--- Exercise brief ---
Count the lines below in which "computer" appears, then give that number by itself.

--- Dataset content ---
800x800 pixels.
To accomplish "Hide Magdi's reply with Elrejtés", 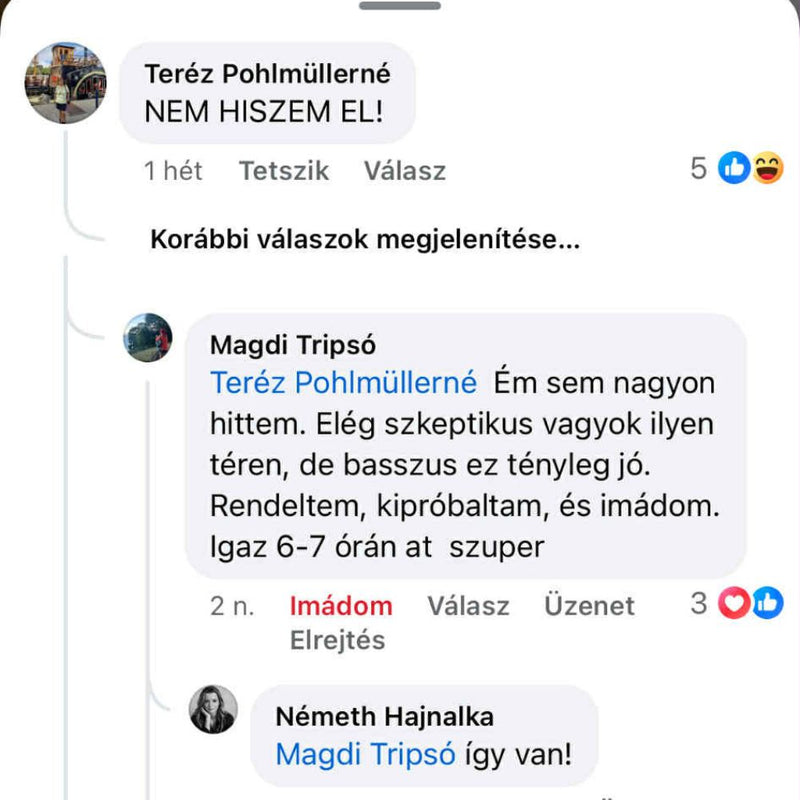I will pos(337,640).
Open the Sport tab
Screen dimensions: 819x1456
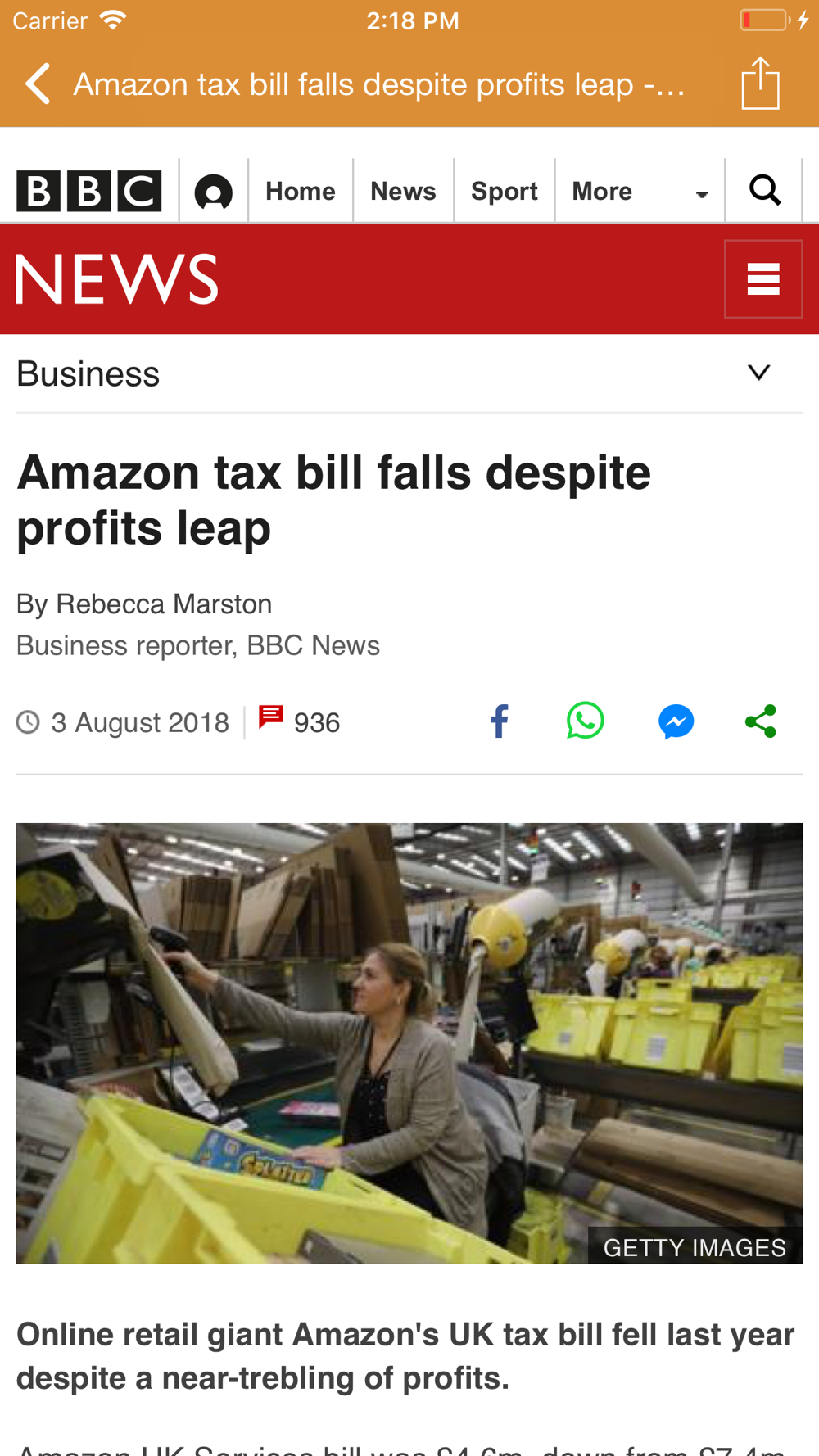click(x=505, y=192)
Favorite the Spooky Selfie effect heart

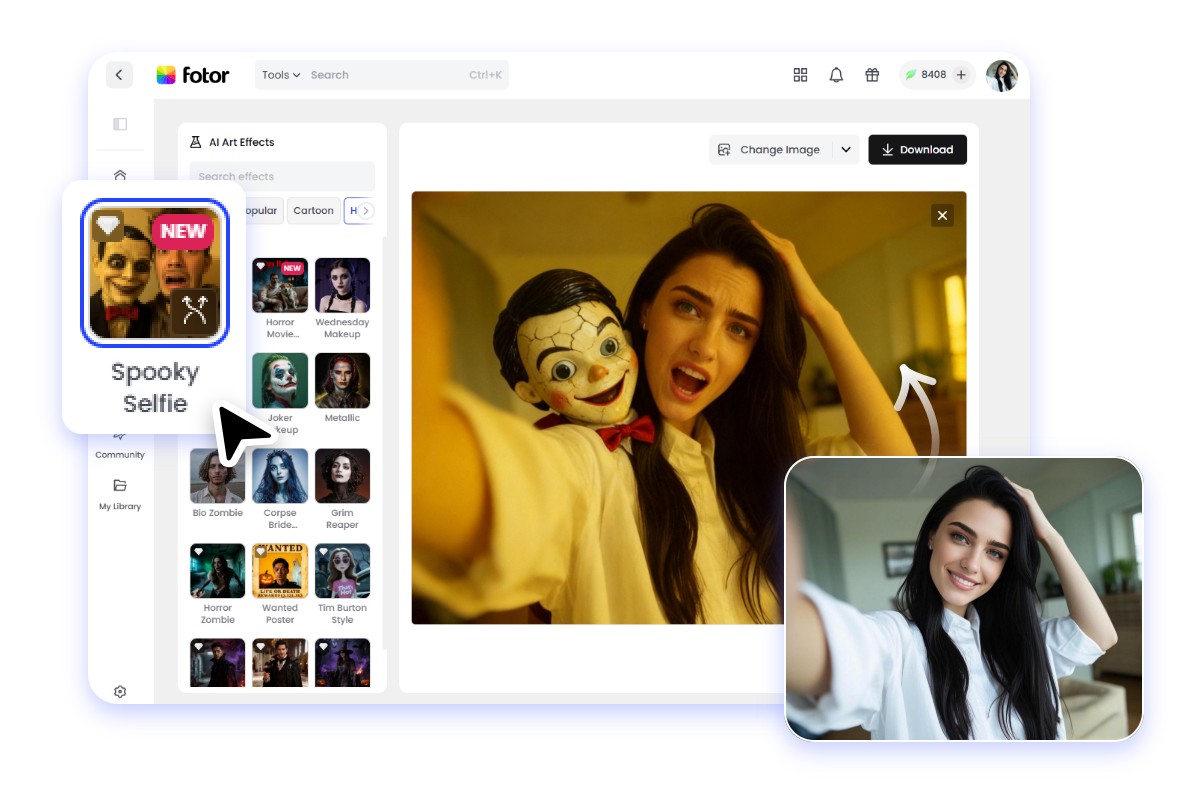coord(109,224)
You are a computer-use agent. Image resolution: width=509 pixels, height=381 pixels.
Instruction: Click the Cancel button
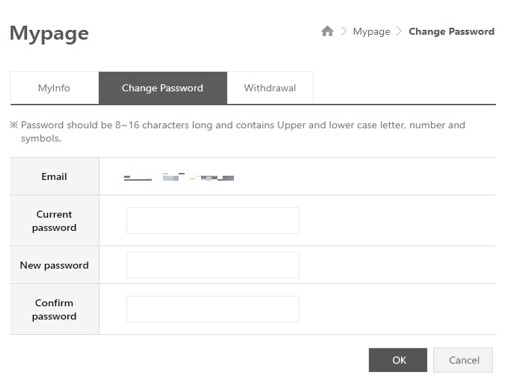click(x=463, y=360)
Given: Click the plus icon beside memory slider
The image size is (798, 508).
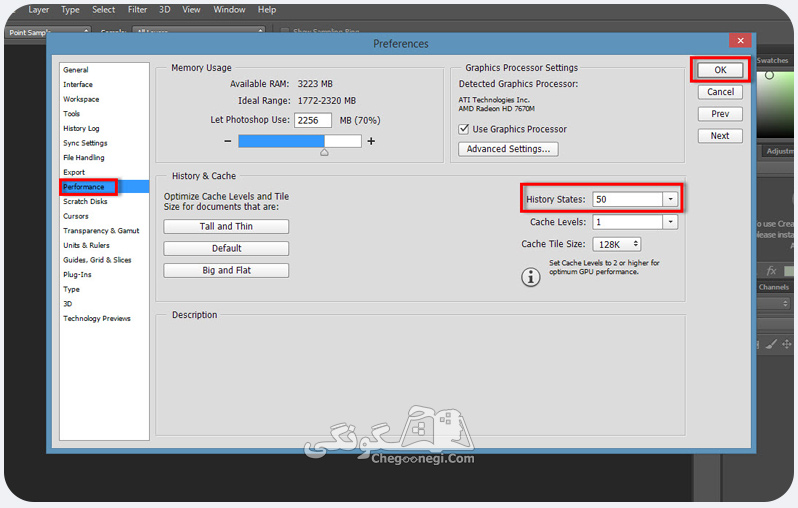Looking at the screenshot, I should (x=371, y=141).
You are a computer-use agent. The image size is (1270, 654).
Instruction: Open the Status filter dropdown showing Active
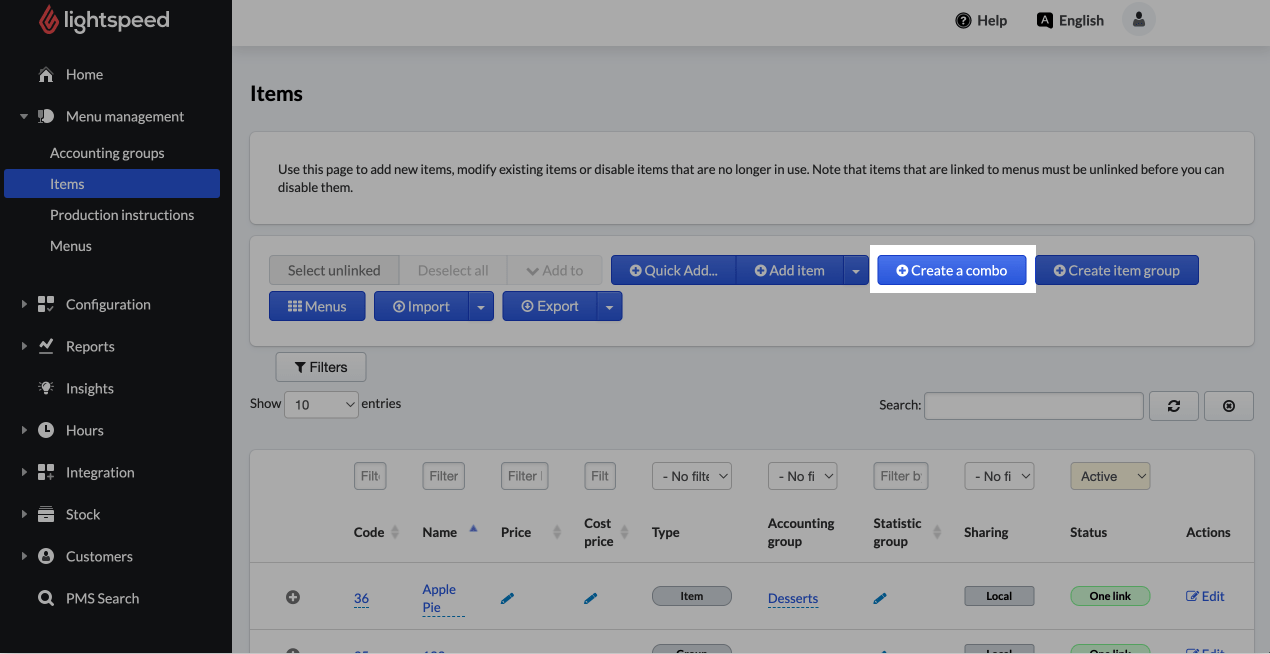[1110, 477]
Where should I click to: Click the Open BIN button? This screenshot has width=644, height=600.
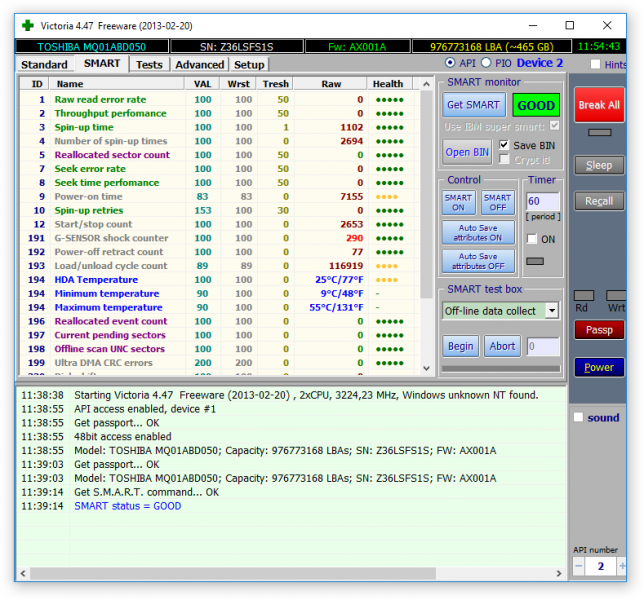click(x=467, y=152)
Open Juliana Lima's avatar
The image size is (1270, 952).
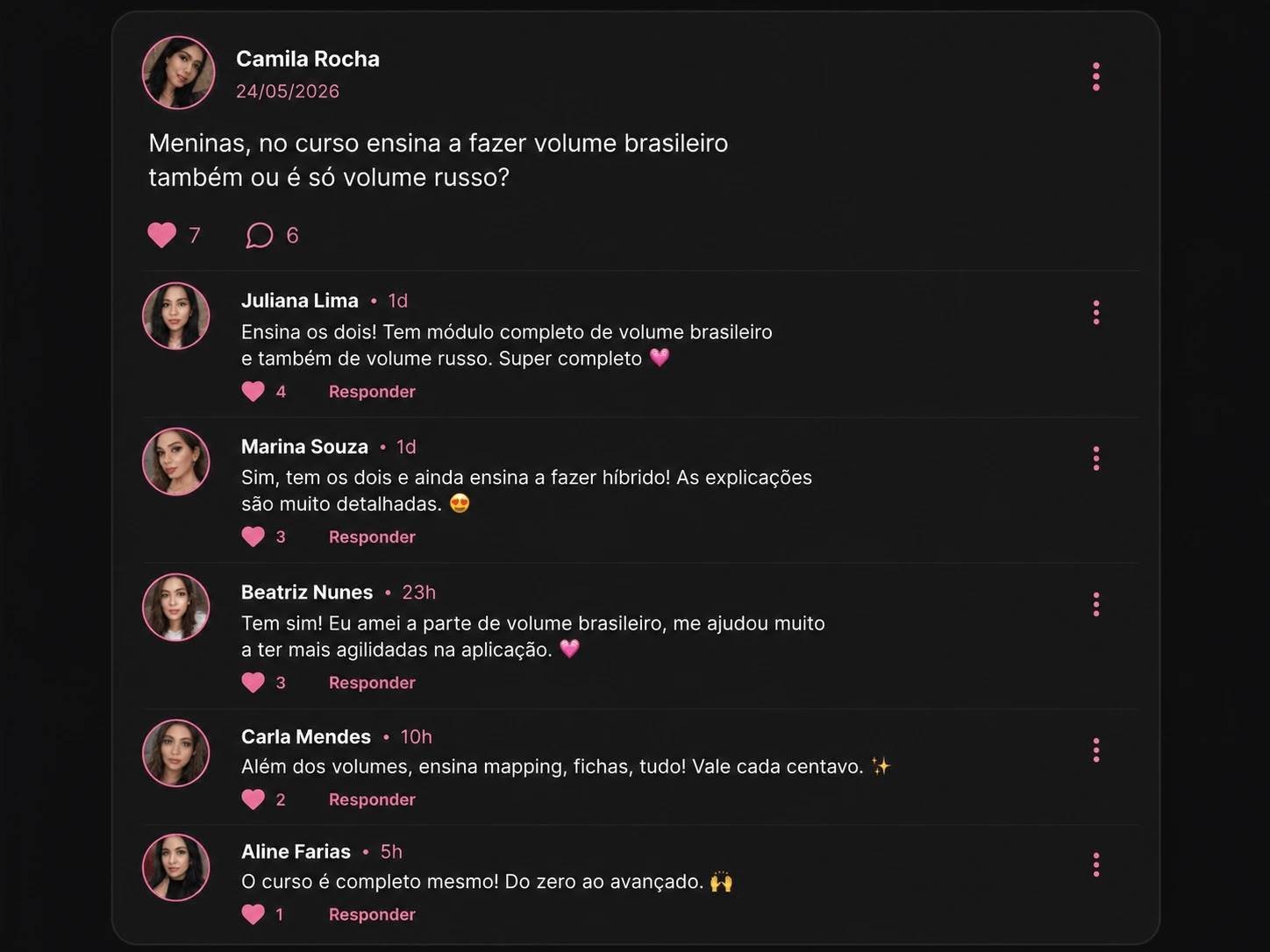(176, 316)
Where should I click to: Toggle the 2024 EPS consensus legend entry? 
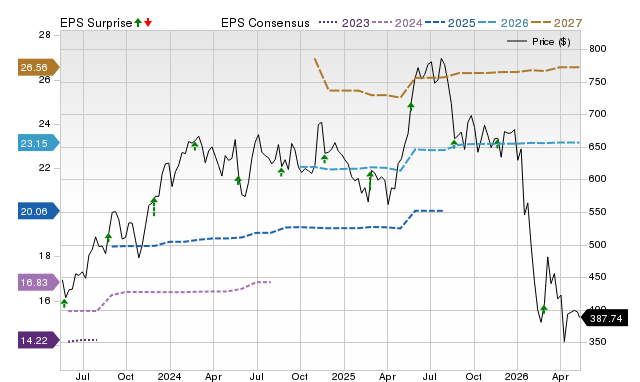[396, 23]
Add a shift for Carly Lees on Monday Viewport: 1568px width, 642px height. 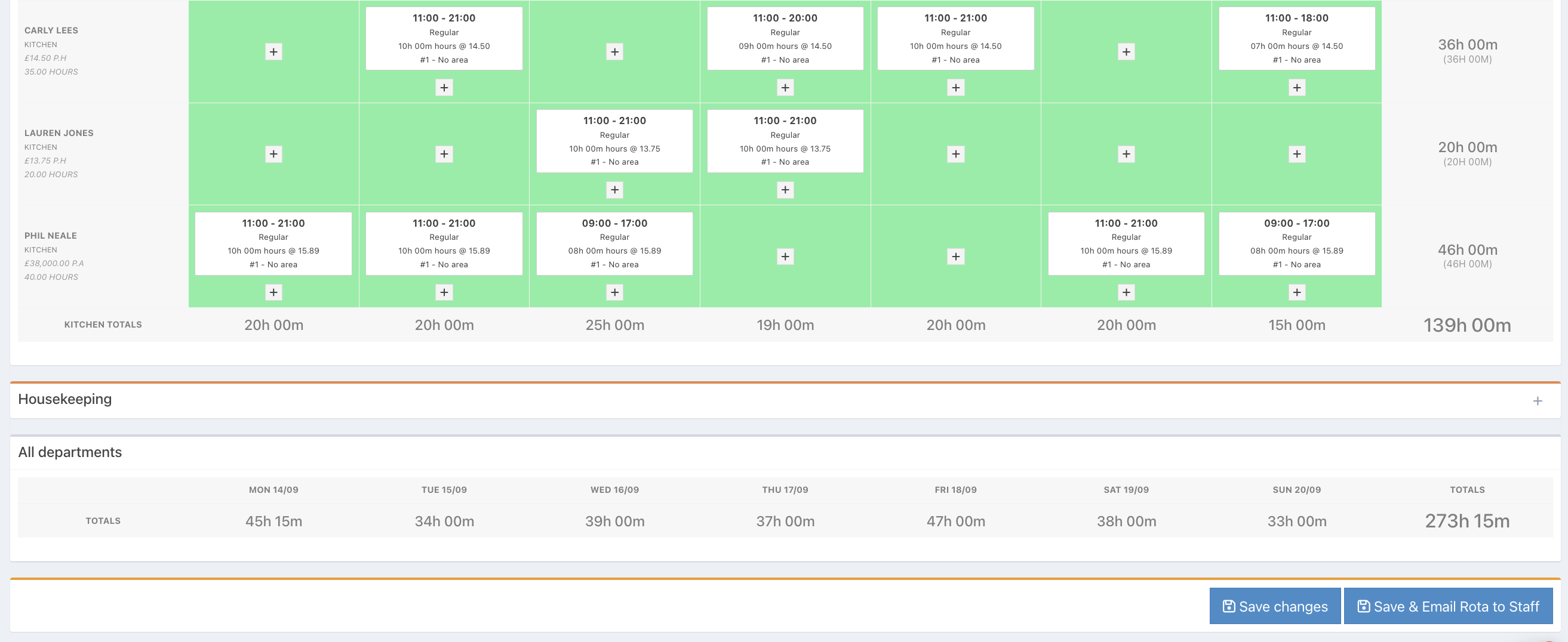(x=273, y=52)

--- Task result ---
2